Records to use:
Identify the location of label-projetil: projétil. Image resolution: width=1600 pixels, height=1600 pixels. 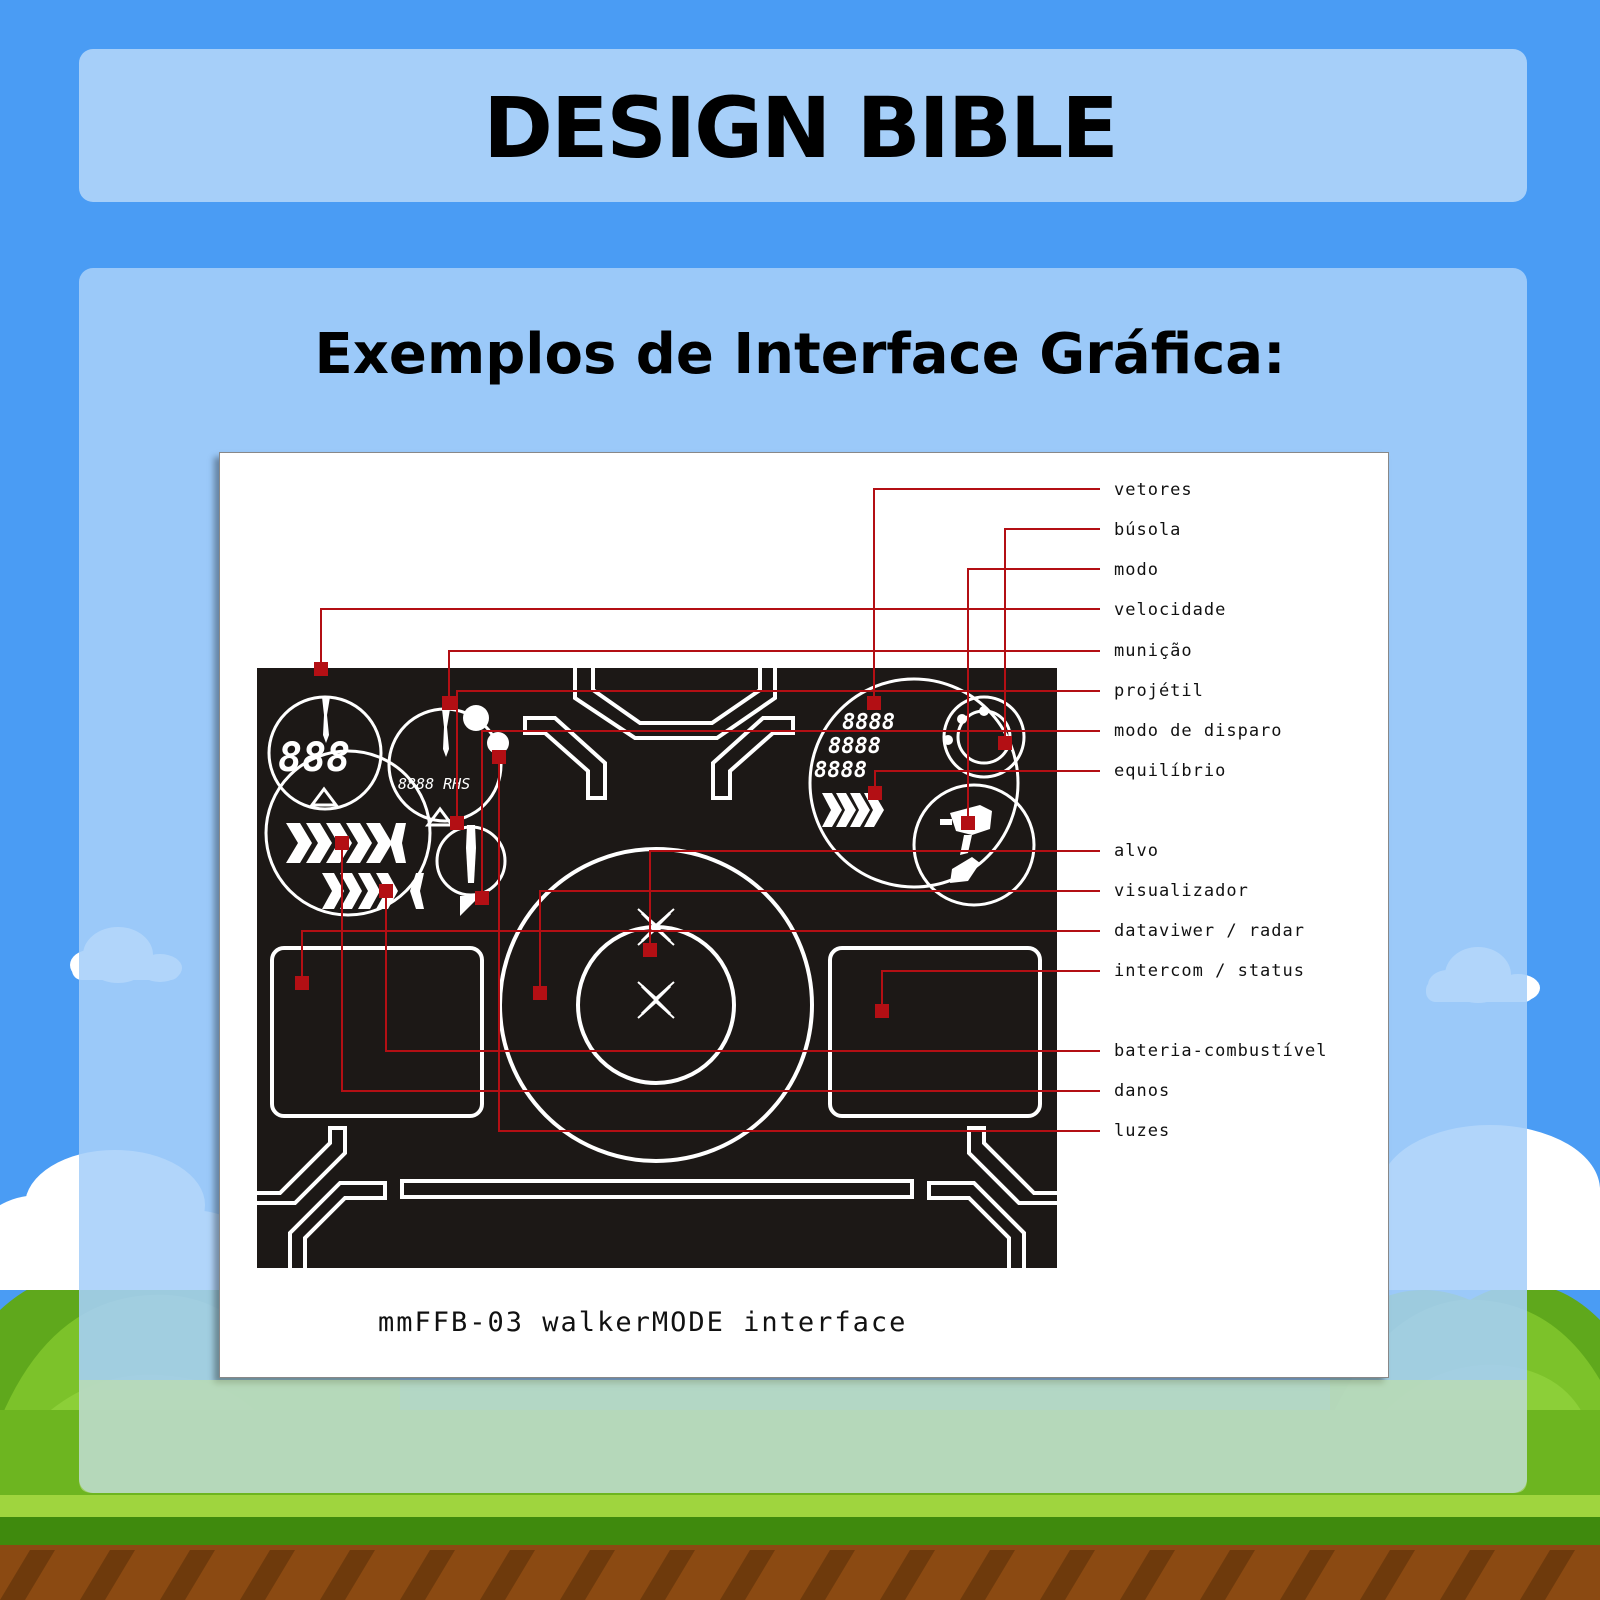
(1159, 691).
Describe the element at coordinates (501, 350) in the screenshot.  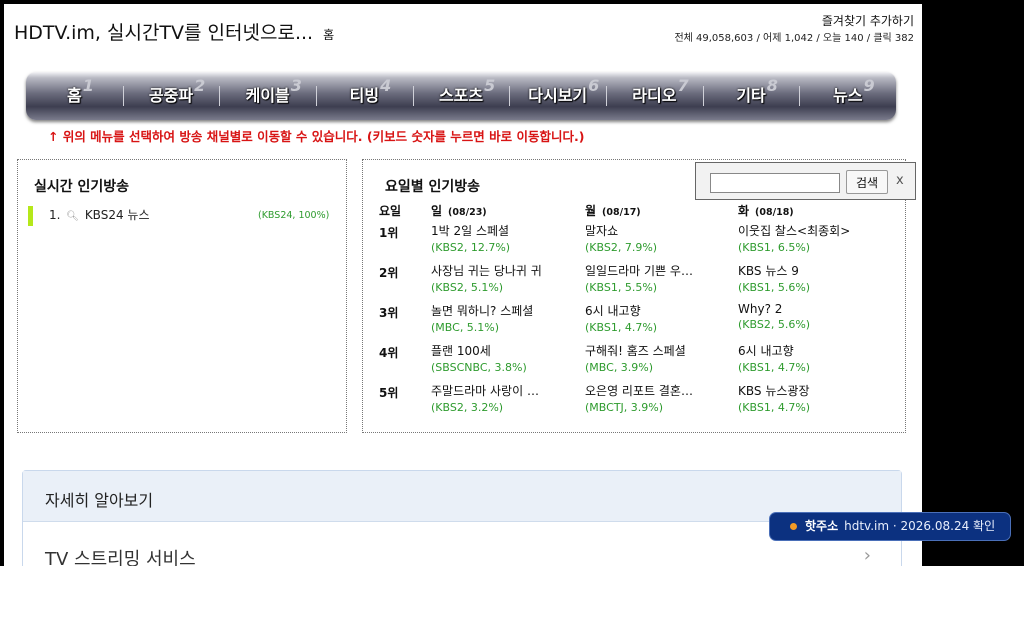
I see `program-name: 플랜 100세` at that location.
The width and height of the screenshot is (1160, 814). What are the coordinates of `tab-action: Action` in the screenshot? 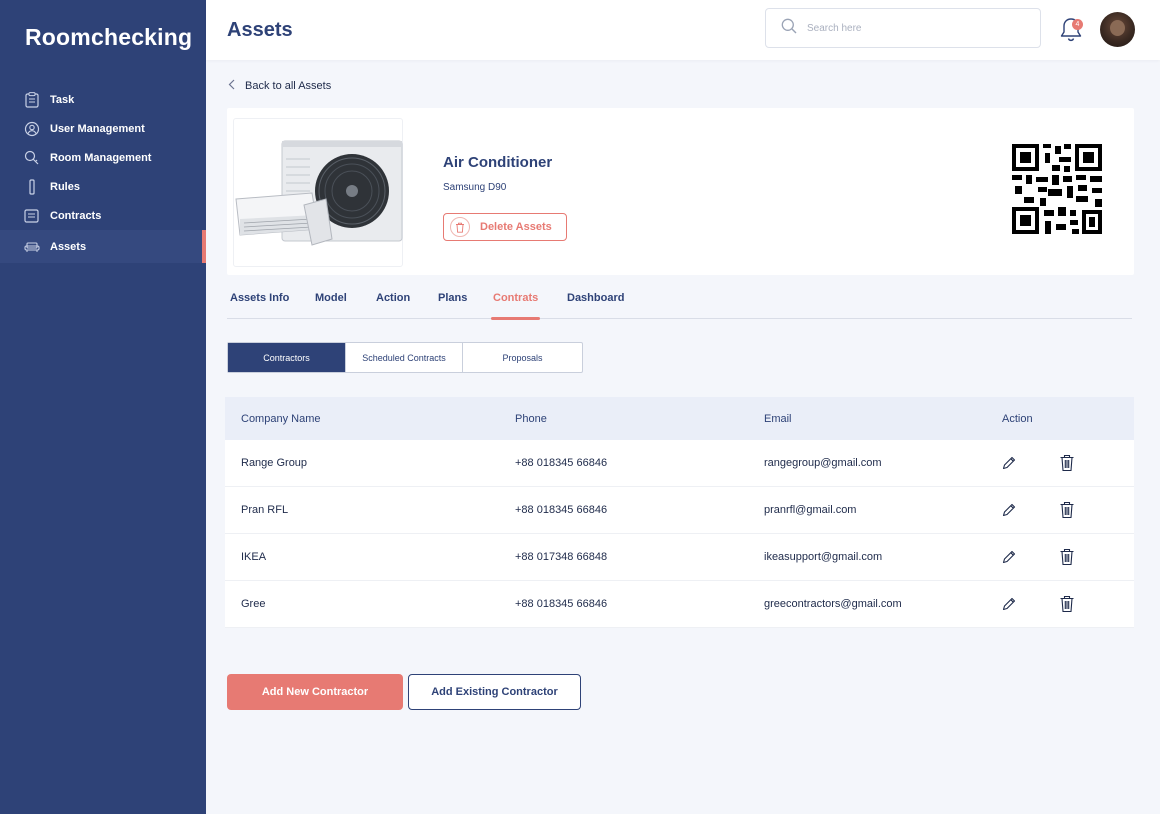 It's located at (393, 306).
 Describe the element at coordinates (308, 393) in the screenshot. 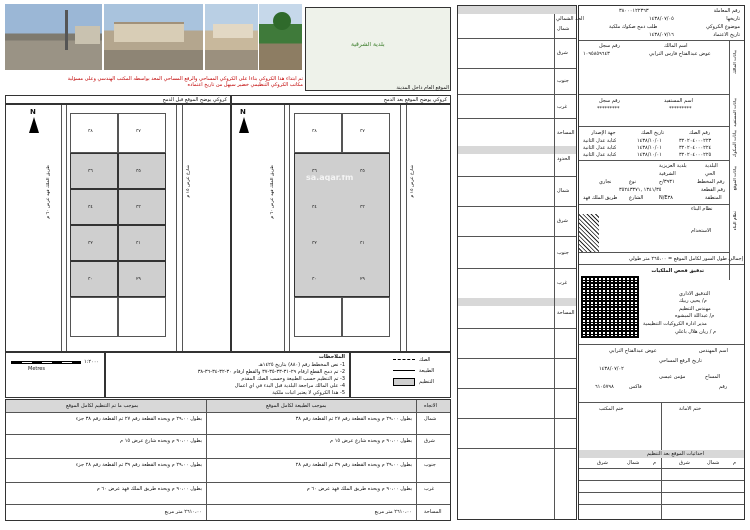

I see `note-item: 5- هذا الكروكي لا يعتبر اثبات ملكية` at that location.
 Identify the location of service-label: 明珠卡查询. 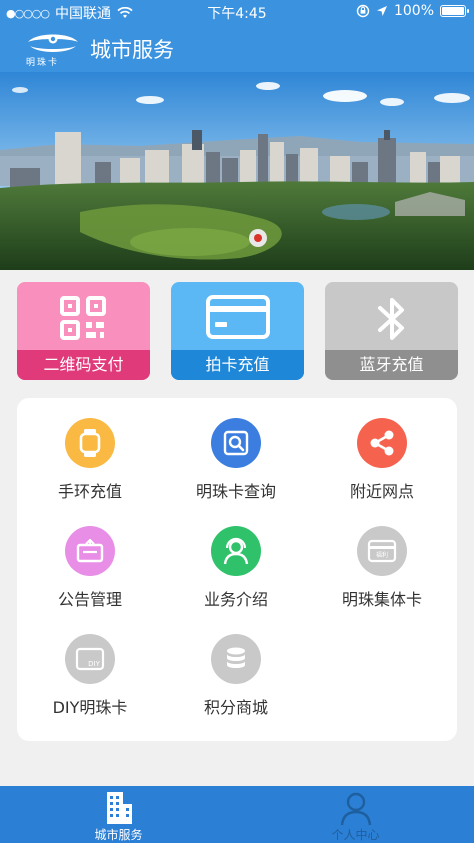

Problem to work on: Could you reproduce word for word the stretch of the records from the line containing "Describe the element at coordinates (308, 393)" through the end of the records, leaving out the pictures?

Exercise answer:
 Describe the element at coordinates (308, 393) in the screenshot. 

I see `note-item: 5- هذا الكروكي لا يعتبر اثبات ملكية` at that location.
 Identify the location of service-label: 明珠卡查询. 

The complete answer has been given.